- Mamrejpur Location in West Bengal, India Mamrejpur Mamrejpur (India)
- Coordinates: 24°41′55″N 87°54′59″E﻿ / ﻿24.6986°N 87.9163°E
- Country: India
- State: West Bengal
- District: Murshidabad

Area
- • Total: 4.7072 km^{2} (1.8175 sq mi)
- Elevation: 12 m (39 ft)

Population (2011)
- • Total: 9,851
- • Density: 2,093/km^{2} (5,420/sq mi)

Languages
- • Official: Bengali, English
- Time zone: UTC+5:30 (IST)
- PIN: 742202
- Vehicle registration: WB
- Lok Sabha constituency: Maldaha Dakshin
- Vidhan Sabha constituency: Farakka
- Website: murshidabad.nic.in

= Mamrejpur =

Mamrejpur (also spelled Memrejpur) is a census town in the Farakka CD block in the Jangipur subdivision of the Murshidabad district in the state of West Bengal, India.

== Geography ==

===Location===
Mamrejpur is located at .

According to the map of Farakka CD block in the District Census Handbook, Murshidabad, Arjunpur, Sibnagar, Pranpara, Mamrejpur and Mahadeb Nagar form a cluster of census towns.

===Area overview===
Jangipur subdivision is crowded with 52 census towns and as such it had to be presented in two location maps. One of the maps can be seen alongside. The subdivision is located in the Rarh region that is spread over from adjoining Santhal Pargana division of Jharkhand. The land is slightly higher in altitude than the surrounding plains and is gently undulating. The river Ganges, along with its distributaries, is prominent in both the maps. At the head of the subdivision is the 2,245 m long Farakka Barrage, one of the largest projects of its kind in the country. Murshidabad district shares with Bangladesh a porous international border which is notoriously crime prone (partly shown in this map). The subdivision has two large power plants - the 2,100 MW Farakka Super Thermal Power Station and the 1,600 MW Sagardighi Thermal Power Station. According to a 2016 report, there are around 1,000,000 (1 million/ ten lakh) workers engaged in the beedi industry in Jangipur subdivision. 90% are home-based and 70% of the home-based workers are women. As of 2013, an estimated 2.4 million people reside along the banks of the Ganges alone in Murshidabad district. Severe erosion occurs along the banks.
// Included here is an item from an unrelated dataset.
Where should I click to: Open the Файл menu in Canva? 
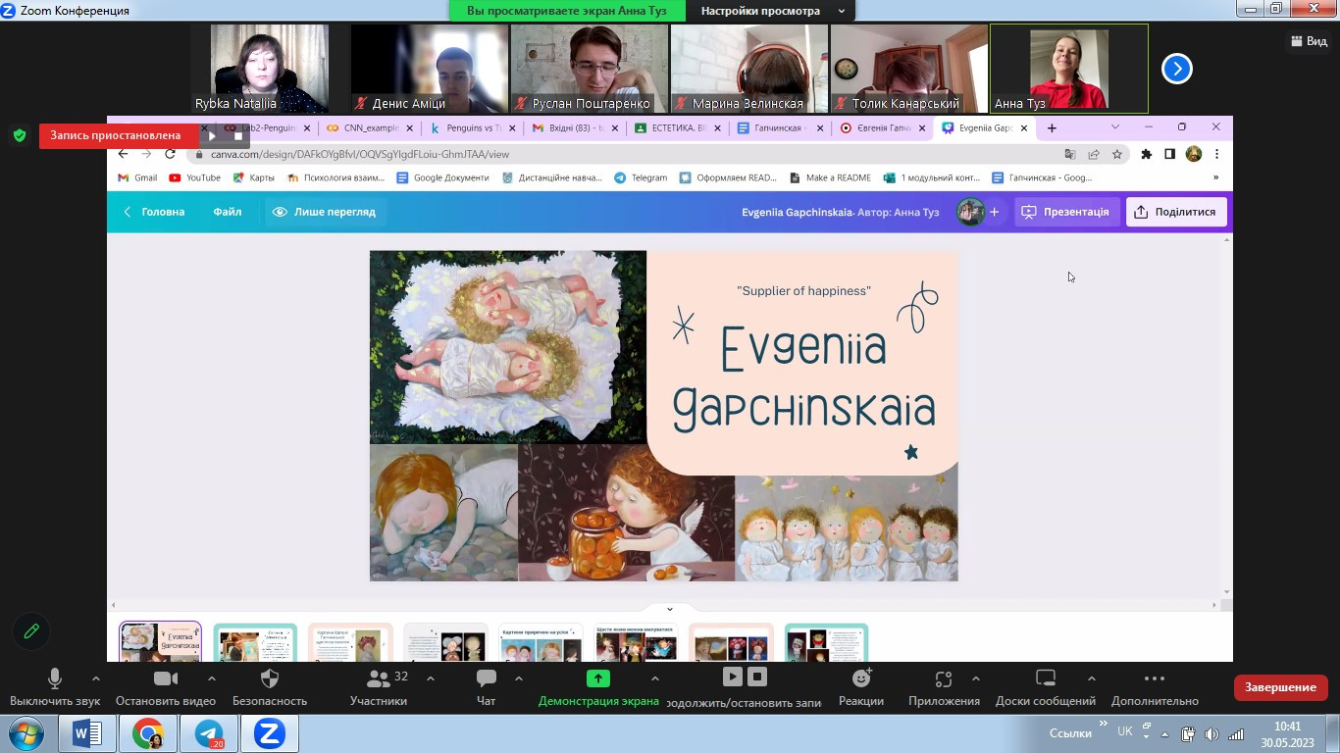pyautogui.click(x=228, y=212)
Note: The two maps present some of the notable locations in the subdivision. All places marked in the maps are linked in the larger full screen maps.

==Demographics==
According to the 2011 Census of India, Mamrejpur had a total population of 9,851, of which 4,961 (50%) were males and 4,890 (50%) were females. Population in the age range 0–6 years was 1,926. The total number of literate persons in Mamrejpur was 4,507 (56.87% of the population over 6 years).

==Infrastructure==
According to the District Census Handbook, Murshidabad, 2011, Memrejpur covered an area of 4.7072 km^{2}. The protected water-supply involved overhead tank, hand pump, tube well/ borewell. It had 480 domestic electric connections. Among the medical facilities it had 1 dispensary/ health centre, 1 family welfare centre, 1 maternity & child welfare centre, 1 maternity home, 1 veterinary hospital. Among the educational facilities, it had 10 primary schools, 1 secondary school, 1 senior secondary school, the nearest general degree college at Farakka 10 km away. Among the social, cultural and recreational facilities it had 2 public libraries. It had the branch offices of 1 nationalised bank, 1 cooperative bank, 10 agricultural credit societies.

== Healthcare ==
Farakka CD block is one of the areas of Murshidabad district where ground water is affected by a high level of arsenic contamination. The WHO guideline for arsenic in drinking water is 10 mg/ litre, and the Indian Standard value is 50 mg/ litre. The maximum concentration in Farakka CD block is 150 mg/litre.